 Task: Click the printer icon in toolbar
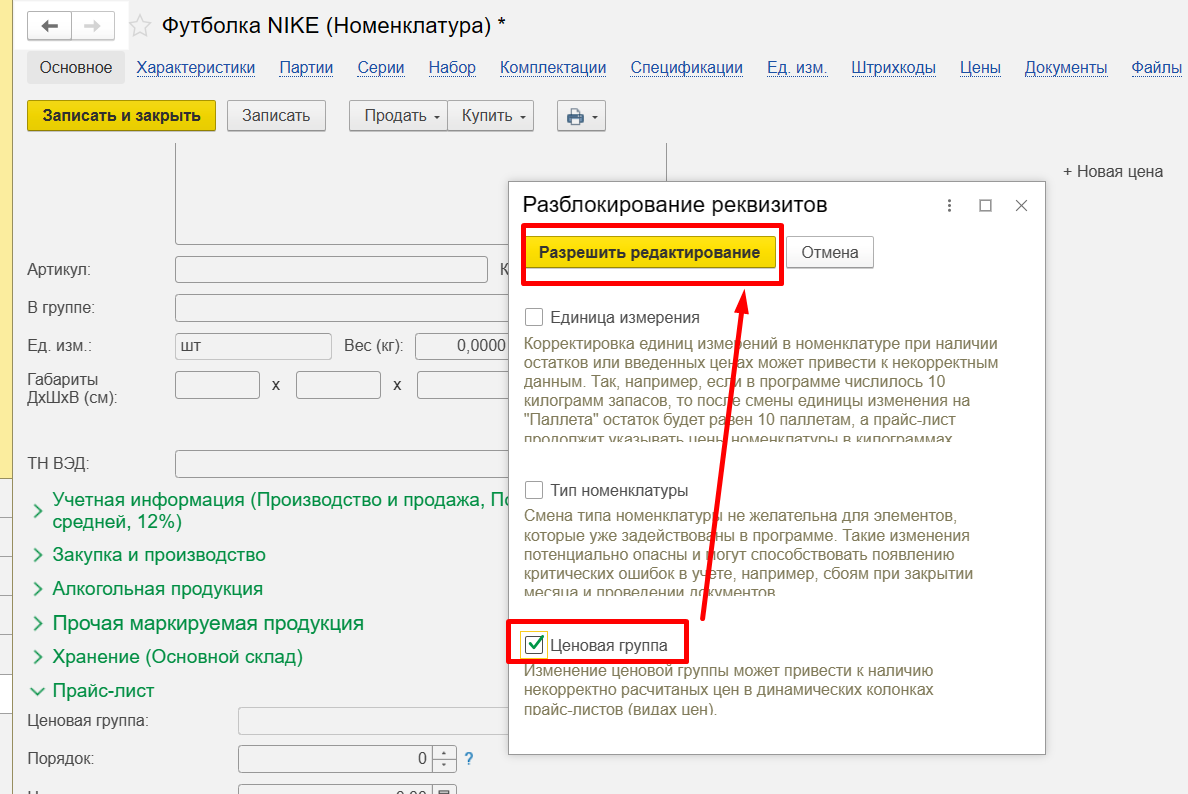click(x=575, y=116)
== == ==
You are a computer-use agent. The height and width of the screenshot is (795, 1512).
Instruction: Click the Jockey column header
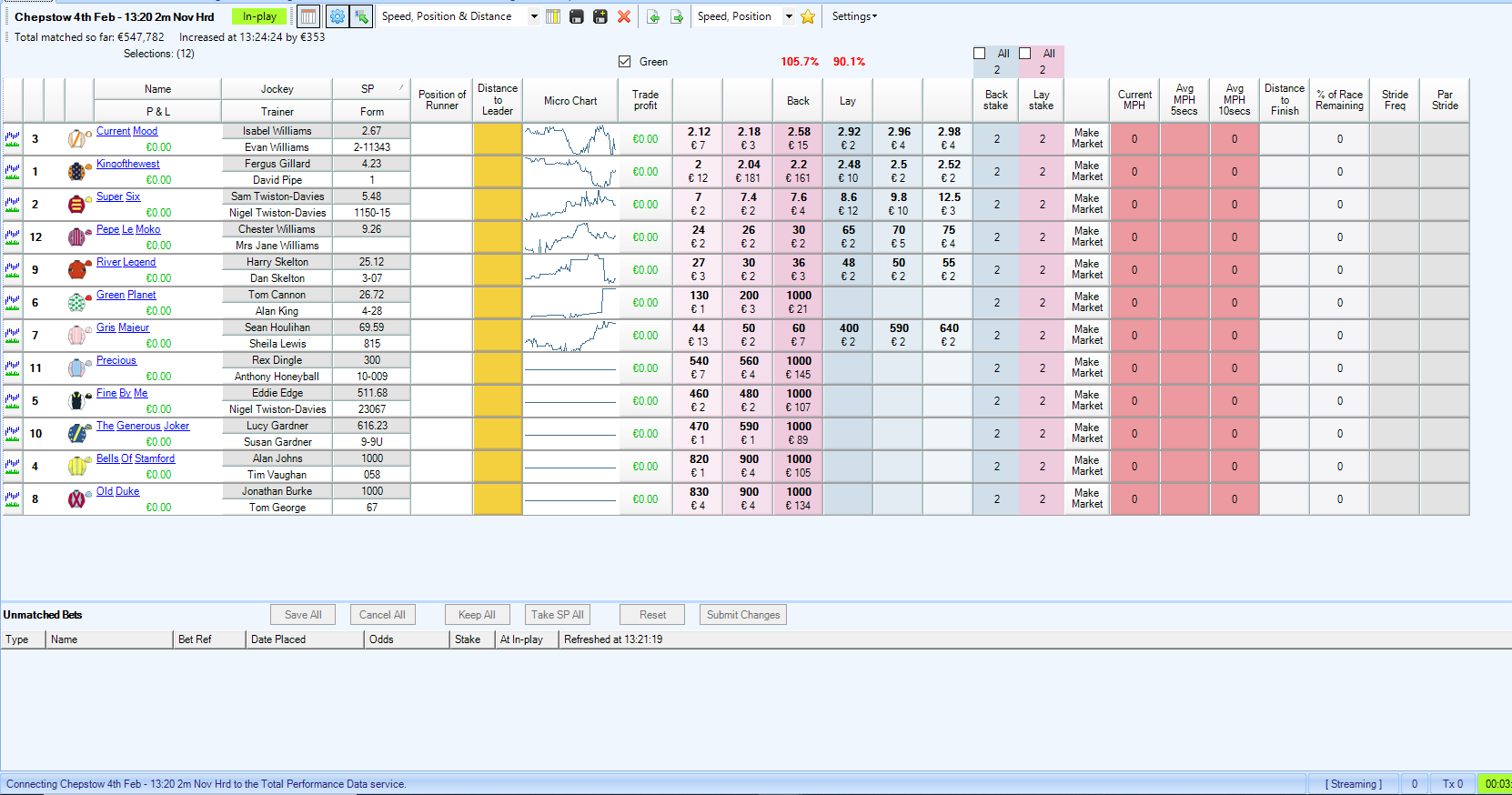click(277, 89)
== == ==
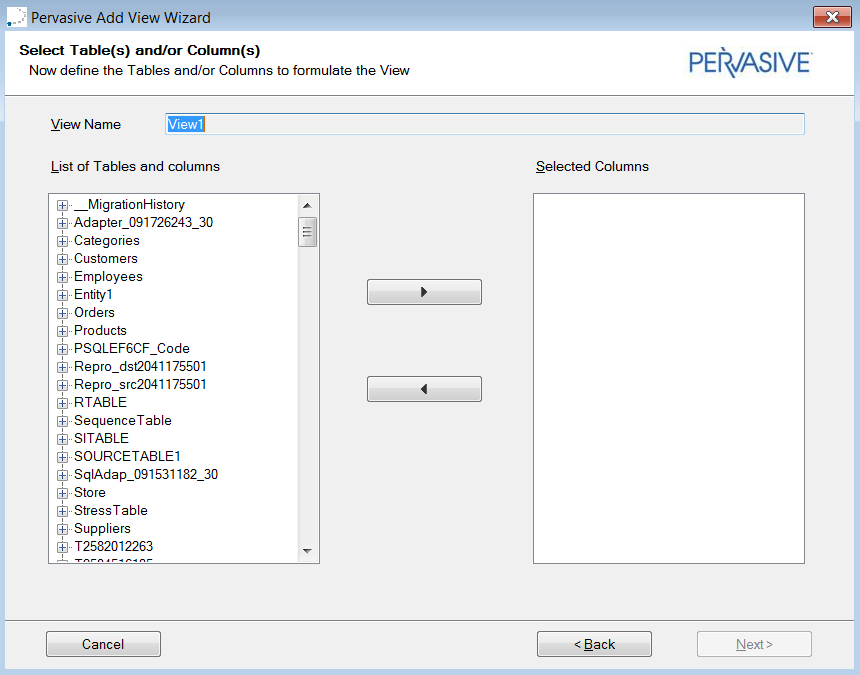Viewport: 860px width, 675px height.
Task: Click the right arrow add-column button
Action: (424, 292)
== == ==
> _Set task_
Copy out each line of the data above that contains the string "column". Matching is case-sensitive.

> _Task answer_
Instruction: Click the Jockey column header
Task: Click the right arrow add-column button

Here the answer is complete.